#### Excerpted data

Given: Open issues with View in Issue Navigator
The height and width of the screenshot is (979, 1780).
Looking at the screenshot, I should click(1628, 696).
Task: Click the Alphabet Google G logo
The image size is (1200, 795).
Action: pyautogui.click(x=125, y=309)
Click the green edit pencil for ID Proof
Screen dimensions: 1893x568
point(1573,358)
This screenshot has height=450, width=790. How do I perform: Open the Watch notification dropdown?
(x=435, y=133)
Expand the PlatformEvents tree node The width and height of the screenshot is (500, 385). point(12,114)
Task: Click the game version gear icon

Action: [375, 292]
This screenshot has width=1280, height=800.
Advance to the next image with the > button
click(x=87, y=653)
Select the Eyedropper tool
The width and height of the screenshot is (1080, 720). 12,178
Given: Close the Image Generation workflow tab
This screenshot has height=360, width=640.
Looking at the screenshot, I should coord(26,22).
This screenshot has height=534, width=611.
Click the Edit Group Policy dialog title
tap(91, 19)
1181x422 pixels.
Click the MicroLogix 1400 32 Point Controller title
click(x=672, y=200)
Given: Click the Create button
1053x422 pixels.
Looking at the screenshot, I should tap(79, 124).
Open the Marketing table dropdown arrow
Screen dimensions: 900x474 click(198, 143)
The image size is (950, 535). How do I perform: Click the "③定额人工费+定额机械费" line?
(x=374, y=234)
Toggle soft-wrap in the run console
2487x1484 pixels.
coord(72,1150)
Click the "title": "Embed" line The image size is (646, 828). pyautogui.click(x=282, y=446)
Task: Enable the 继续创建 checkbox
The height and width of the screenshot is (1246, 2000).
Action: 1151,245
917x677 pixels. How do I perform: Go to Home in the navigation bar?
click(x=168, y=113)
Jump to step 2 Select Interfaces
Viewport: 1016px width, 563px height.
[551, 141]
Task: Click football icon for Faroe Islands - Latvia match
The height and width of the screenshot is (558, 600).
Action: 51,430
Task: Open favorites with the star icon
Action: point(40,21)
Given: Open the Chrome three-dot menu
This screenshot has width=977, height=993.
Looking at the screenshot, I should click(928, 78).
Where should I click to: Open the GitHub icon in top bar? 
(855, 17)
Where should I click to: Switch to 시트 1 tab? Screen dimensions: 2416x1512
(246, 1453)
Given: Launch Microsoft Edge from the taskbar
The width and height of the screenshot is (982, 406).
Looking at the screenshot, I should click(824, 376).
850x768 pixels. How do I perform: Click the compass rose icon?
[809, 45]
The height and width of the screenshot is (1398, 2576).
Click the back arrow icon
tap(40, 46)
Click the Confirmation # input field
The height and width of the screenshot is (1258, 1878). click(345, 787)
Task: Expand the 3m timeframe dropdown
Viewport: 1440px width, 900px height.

########

** Stated exercise **
Extract every line of the listing above and reproduce each one word for word, in its original order.

** Solution below **
Given: Open issues with View in Issue Navigator
The height and width of the screenshot is (979, 1780).
Looking at the screenshot, I should click(1628, 696).
Task: Click the Alphabet Google G logo
The image size is (1200, 795).
Action: pyautogui.click(x=125, y=309)
Click the green edit pencil for ID Proof
Screen dimensions: 1893x568
point(1573,358)
This screenshot has height=450, width=790. How do I perform: Open the Watch notification dropdown?
(x=435, y=133)
Expand the PlatformEvents tree node The width and height of the screenshot is (500, 385). point(12,114)
Task: Click the game version gear icon

Action: [375, 292]
This screenshot has width=1280, height=800.
Advance to the next image with the > button
click(x=87, y=653)
Select the Eyedropper tool
The width and height of the screenshot is (1080, 720). 12,178
Given: Close the Image Generation workflow tab
This screenshot has height=360, width=640.
Looking at the screenshot, I should coord(26,22).
This screenshot has height=534, width=611.
Click the Edit Group Policy dialog title
tap(91, 19)
1181x422 pixels.
Click the MicroLogix 1400 32 Point Controller title
click(x=672, y=200)
Given: Click the Create button
1053x422 pixels.
Looking at the screenshot, I should tap(79, 124).
Open the Marketing table dropdown arrow
Screen dimensions: 900x474 click(198, 143)
The image size is (950, 535). How do I perform: Click the "③定额人工费+定额机械费" line?
(x=374, y=234)
Toggle soft-wrap in the run console
2487x1484 pixels.
coord(72,1150)
Click the "title": "Embed" line The image size is (646, 828). pyautogui.click(x=282, y=446)
Task: Enable the 继续创建 checkbox
The height and width of the screenshot is (1246, 2000).
Action: 1151,245
917x677 pixels. How do I perform: Go to Home in the navigation bar?
click(x=168, y=113)
Jump to step 2 Select Interfaces
Viewport: 1016px width, 563px height.
[551, 141]
Task: Click football icon for Faroe Islands - Latvia match
The height and width of the screenshot is (558, 600).
Action: 51,430
Task: Open favorites with the star icon
Action: point(40,21)
Given: Open the Chrome three-dot menu
This screenshot has width=977, height=993.
Looking at the screenshot, I should click(928, 78).
Where should I click to: Open the GitHub icon in top bar? 
(855, 17)
Where should I click to: Switch to 시트 1 tab? Screen dimensions: 2416x1512
(246, 1453)
Given: Launch Microsoft Edge from the taskbar
The width and height of the screenshot is (982, 406).
Looking at the screenshot, I should click(824, 376).
850x768 pixels. How do I perform: Click the compass rose icon?
[809, 45]
The height and width of the screenshot is (1398, 2576).
Click the back arrow icon
tap(40, 46)
Click the Confirmation # input field
The height and width of the screenshot is (1258, 1878). click(345, 787)
Task: Expand the 3m timeframe dropdown
Viewport: 1440px width, 900px height.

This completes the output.